Cortland, Illinois: The Small Town That Claims To Be Big

Small towns all over America attempt to find novel ways to market themselves to outsiders. You see these efforts, some of them logical, some boastful, others ridiculous, on signs all over the country. America’s friendliest town! A Great Place to Live! Boyhood Home of Rutherford B. Hayes! Home of the Little League World Series Quarterfinalists, The Screaming Owls!

The most common tactics for small towns are attaching themselves to sports teams or famous people, touting obscure awards or distinctions the town received from organizations no one has ever heard of, or simply making a claim that no one can argue with, i.e., we’re nice. I’ve long been enamored of these claims, but the oddest town boast I’ve ever seen is in the small town of Cortland, Illinois, about 60 miles west of Chicago.

Cortland is a small town with lots of farms and just a few businesses on its main street, including a laundromat, a gas station, an upholstery business, a dollar store and a diner. My wife grew up there and her family still lives in the town. The first time I went to visit them, back in 1998, I was puzzled after coming across a sign, placed on a street with nothing but cornfields advertising the place as “The Third Largest Town in Illinois.”

At the time, the town’s population was about 1,500 (it has since grown to more than 4,000 thanks to some recently built subdivisions) so I was puzzled. Of all the different ways this small community could market itself, it had decided to say to the world, “We’re big.”

When I arrived at my wife’s family home, we sat out in her backyard, which at that time featured a pleasing view of nothing but farmland as far as the eye could see.

“So I saw the sign about this being the third largest town,” I said. “How could that be?”

“Well, it’s kind of a technicality,” my wife said, laughing knowingly as she eyed her mom and sister. “There aren’t very many towns in Illinois.”
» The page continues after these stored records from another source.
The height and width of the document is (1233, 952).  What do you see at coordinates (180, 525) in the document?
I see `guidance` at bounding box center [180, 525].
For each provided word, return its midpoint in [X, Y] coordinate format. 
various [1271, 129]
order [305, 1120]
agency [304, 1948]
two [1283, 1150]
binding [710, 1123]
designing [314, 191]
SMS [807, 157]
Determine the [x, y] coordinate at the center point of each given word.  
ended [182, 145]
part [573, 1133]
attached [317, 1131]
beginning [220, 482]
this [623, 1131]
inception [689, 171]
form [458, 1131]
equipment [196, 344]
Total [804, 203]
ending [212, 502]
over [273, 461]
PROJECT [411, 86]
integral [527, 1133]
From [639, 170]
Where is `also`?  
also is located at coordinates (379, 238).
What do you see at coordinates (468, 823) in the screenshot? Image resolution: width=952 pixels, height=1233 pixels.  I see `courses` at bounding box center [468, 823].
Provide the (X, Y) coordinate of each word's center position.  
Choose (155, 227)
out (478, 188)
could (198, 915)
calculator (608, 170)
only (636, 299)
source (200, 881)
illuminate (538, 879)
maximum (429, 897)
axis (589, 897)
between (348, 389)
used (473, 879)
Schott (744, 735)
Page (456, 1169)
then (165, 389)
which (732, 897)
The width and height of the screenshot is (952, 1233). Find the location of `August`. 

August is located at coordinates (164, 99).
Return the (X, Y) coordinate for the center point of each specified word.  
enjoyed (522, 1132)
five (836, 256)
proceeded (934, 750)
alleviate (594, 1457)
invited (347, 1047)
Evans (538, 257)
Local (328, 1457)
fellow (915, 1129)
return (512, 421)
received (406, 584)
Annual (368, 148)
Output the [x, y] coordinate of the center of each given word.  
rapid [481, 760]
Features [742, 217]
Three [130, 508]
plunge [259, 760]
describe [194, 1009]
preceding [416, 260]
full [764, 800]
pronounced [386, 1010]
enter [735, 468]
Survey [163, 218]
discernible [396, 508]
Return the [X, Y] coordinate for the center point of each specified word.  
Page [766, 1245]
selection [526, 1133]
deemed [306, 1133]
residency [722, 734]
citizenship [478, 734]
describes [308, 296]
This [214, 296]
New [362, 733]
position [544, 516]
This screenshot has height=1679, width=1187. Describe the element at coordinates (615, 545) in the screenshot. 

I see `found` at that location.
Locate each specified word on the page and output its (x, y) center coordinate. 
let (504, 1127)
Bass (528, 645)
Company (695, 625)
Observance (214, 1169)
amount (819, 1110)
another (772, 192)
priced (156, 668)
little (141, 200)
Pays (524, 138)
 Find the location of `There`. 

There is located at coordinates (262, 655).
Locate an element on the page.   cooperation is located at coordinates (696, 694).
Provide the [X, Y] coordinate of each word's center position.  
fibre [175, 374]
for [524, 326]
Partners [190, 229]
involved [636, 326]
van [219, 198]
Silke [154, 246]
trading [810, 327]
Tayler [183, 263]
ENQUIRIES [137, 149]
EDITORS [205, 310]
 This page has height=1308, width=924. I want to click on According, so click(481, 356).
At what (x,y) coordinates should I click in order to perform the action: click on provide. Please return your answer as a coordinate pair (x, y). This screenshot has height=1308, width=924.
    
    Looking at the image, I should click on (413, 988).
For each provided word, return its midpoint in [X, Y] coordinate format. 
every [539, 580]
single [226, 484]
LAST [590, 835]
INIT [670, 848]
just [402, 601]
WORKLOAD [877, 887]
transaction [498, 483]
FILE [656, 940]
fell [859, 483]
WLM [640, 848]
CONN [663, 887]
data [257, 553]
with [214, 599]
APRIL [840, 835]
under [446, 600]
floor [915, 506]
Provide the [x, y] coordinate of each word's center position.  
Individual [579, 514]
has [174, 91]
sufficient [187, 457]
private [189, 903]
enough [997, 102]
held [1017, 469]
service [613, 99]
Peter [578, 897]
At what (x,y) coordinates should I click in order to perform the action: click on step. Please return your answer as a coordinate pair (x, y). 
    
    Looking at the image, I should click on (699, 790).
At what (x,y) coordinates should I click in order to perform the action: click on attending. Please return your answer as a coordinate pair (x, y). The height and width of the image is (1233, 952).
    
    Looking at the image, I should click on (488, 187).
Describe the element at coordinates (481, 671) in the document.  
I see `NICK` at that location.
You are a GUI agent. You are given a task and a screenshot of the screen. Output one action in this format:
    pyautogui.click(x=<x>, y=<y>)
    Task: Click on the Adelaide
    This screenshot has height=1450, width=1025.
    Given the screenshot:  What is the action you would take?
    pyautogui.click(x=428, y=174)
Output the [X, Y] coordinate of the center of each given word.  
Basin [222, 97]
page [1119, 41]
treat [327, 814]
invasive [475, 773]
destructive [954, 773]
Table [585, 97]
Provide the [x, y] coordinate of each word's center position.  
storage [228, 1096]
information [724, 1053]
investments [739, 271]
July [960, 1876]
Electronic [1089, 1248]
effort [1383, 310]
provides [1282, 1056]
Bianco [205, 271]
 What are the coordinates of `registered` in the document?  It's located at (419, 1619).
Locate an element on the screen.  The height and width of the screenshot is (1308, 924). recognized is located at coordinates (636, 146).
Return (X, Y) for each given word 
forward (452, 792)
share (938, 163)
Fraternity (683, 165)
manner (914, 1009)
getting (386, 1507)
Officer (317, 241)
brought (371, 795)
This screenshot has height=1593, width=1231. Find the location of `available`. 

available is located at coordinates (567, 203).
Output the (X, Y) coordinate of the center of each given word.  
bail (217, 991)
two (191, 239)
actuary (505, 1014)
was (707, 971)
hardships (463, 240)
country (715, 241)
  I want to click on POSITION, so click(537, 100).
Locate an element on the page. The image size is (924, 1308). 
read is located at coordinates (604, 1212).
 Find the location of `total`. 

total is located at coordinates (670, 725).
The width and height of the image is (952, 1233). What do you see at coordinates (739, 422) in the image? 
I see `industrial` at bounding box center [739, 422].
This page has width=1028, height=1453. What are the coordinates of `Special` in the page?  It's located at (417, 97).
As it turns out, nearly every community in Illinois is incorporated as either a village or a city so the only incorporated “towns” in the state that are larger than Cortland are Normal and Cicero. The “third largest town” claim to fame is the town’s brand – check out the town website and you’ll see the slogan emblazoned right underneath the town name. So there you have it: Cortland, the small town that claims to be quite large, if only on a technicality.